**MATERIAL PROVIDED:**
========================================================================

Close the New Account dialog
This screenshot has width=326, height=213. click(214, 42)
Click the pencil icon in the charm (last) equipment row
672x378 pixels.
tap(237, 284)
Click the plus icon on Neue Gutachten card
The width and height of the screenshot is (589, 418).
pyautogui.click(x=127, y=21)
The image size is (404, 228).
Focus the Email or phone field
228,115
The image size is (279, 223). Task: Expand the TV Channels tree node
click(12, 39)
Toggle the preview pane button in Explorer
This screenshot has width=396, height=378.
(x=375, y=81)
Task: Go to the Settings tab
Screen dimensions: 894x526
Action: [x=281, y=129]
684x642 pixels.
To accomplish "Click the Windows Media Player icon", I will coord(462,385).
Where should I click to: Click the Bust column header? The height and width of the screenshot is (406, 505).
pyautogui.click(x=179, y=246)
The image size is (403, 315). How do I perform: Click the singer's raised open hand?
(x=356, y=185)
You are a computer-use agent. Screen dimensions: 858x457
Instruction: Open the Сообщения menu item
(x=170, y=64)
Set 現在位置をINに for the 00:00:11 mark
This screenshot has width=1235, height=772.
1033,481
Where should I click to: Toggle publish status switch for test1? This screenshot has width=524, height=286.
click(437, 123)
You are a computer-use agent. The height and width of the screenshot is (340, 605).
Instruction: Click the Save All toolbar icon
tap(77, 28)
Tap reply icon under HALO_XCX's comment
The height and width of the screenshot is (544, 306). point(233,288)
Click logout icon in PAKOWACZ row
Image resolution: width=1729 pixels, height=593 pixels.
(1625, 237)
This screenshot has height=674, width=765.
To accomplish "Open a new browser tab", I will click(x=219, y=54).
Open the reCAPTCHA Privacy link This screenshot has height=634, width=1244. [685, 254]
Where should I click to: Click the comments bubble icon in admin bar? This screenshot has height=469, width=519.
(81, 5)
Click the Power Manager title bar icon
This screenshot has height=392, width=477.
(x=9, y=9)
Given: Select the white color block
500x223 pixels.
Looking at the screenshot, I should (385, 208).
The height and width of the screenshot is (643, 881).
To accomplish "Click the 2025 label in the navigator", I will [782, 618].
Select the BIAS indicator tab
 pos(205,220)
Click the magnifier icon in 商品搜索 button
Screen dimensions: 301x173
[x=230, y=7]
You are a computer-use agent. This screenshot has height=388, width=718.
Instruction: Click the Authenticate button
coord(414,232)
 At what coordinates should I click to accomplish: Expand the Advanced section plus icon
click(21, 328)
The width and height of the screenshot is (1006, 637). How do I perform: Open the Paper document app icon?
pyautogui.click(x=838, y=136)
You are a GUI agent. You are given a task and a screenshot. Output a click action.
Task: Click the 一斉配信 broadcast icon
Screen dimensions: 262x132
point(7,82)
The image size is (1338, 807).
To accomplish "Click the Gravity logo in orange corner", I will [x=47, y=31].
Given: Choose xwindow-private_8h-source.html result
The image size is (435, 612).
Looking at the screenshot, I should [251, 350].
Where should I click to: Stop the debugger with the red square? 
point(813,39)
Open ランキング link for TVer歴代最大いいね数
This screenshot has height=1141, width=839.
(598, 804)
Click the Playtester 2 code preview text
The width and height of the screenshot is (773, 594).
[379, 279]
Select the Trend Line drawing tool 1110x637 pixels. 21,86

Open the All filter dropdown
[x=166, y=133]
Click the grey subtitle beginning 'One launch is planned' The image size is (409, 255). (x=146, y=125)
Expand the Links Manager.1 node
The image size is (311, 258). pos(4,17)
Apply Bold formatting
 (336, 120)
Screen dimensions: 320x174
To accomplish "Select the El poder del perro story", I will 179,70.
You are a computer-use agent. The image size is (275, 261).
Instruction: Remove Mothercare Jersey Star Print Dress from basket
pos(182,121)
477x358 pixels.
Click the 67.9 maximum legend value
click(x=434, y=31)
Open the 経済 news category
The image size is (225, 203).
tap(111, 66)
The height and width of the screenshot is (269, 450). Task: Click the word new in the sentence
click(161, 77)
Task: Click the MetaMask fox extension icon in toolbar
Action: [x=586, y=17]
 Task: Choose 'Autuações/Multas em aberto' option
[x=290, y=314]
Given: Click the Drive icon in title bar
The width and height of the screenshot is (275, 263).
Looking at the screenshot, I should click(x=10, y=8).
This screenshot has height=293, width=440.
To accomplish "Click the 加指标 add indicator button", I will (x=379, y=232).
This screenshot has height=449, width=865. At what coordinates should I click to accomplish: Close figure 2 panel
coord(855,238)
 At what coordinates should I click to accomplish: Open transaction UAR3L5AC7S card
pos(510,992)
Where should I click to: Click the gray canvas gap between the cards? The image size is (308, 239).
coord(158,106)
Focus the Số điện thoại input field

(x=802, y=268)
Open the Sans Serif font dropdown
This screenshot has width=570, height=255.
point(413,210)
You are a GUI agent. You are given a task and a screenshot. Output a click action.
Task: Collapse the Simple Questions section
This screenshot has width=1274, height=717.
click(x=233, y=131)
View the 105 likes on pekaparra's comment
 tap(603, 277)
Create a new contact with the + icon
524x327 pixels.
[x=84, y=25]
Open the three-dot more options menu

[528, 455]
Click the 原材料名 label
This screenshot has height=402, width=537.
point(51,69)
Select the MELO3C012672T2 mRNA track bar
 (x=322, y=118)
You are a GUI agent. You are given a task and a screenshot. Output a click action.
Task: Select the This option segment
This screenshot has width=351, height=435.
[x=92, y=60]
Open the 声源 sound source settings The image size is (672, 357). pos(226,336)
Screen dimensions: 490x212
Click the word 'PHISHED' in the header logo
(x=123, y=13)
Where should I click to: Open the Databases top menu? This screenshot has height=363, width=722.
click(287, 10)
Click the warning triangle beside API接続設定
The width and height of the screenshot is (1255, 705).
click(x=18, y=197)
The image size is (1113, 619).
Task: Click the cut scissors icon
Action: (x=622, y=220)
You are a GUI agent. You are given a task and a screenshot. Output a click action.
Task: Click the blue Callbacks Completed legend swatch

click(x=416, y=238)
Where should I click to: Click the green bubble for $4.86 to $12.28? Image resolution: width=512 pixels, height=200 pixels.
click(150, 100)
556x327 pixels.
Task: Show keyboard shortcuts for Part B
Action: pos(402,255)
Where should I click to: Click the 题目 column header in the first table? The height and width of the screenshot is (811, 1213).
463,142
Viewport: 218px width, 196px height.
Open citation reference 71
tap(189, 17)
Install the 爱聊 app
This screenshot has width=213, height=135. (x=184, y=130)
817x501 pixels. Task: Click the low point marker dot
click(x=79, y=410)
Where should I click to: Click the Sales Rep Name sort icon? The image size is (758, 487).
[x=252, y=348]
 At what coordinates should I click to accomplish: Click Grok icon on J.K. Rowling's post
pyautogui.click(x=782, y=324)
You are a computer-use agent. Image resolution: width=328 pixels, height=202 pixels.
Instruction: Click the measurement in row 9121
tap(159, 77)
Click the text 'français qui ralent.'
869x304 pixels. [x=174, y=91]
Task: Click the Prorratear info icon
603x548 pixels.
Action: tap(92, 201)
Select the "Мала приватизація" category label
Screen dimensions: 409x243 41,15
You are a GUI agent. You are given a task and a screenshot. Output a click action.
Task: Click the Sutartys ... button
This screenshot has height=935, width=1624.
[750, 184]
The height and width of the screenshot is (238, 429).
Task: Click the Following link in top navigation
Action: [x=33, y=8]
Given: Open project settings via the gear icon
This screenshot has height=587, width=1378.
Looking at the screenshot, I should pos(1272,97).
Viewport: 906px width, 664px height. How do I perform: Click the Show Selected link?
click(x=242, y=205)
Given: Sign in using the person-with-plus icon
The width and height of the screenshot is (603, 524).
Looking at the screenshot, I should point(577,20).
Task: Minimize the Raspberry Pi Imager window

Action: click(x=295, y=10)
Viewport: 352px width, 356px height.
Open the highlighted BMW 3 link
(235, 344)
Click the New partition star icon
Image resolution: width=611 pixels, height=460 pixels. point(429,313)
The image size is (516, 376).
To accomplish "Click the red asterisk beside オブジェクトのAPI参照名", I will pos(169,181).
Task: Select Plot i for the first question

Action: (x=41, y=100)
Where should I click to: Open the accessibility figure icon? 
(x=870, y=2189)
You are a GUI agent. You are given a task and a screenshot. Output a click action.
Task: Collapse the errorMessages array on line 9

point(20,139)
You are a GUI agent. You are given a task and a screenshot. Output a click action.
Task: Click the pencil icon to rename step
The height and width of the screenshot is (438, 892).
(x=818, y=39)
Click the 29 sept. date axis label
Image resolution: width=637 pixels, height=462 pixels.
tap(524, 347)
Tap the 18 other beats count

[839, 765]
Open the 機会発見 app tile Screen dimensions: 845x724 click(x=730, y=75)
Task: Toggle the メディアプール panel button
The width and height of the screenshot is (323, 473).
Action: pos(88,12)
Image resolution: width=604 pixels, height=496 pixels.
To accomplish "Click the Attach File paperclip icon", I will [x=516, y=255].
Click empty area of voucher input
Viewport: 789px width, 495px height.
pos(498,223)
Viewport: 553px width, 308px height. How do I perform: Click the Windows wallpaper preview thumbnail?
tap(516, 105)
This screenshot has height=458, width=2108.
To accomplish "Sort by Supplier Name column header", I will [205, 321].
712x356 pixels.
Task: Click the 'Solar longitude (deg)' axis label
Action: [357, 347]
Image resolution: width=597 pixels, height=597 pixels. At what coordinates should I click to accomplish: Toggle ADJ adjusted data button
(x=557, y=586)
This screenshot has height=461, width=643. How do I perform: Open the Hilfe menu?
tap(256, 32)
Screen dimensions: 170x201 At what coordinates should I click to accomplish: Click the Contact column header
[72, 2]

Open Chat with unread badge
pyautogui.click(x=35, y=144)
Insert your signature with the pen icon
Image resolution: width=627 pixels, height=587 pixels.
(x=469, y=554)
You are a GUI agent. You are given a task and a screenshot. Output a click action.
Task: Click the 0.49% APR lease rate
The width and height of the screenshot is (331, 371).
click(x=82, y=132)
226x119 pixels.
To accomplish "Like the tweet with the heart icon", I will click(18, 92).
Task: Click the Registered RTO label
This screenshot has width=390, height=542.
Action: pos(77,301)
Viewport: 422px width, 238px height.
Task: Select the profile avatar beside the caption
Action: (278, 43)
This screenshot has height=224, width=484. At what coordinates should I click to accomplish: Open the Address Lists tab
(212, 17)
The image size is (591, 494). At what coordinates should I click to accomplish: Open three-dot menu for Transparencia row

========================================================================

**ABOUT THIS EXERCISE:** For the string "pencil", find every line of the material that contains it, and copy each one.

**RESPONSE TO THIS EXERCISE:**
Click the pencil icon in the charm (last) equipment row
Task: Click the pencil icon to rename step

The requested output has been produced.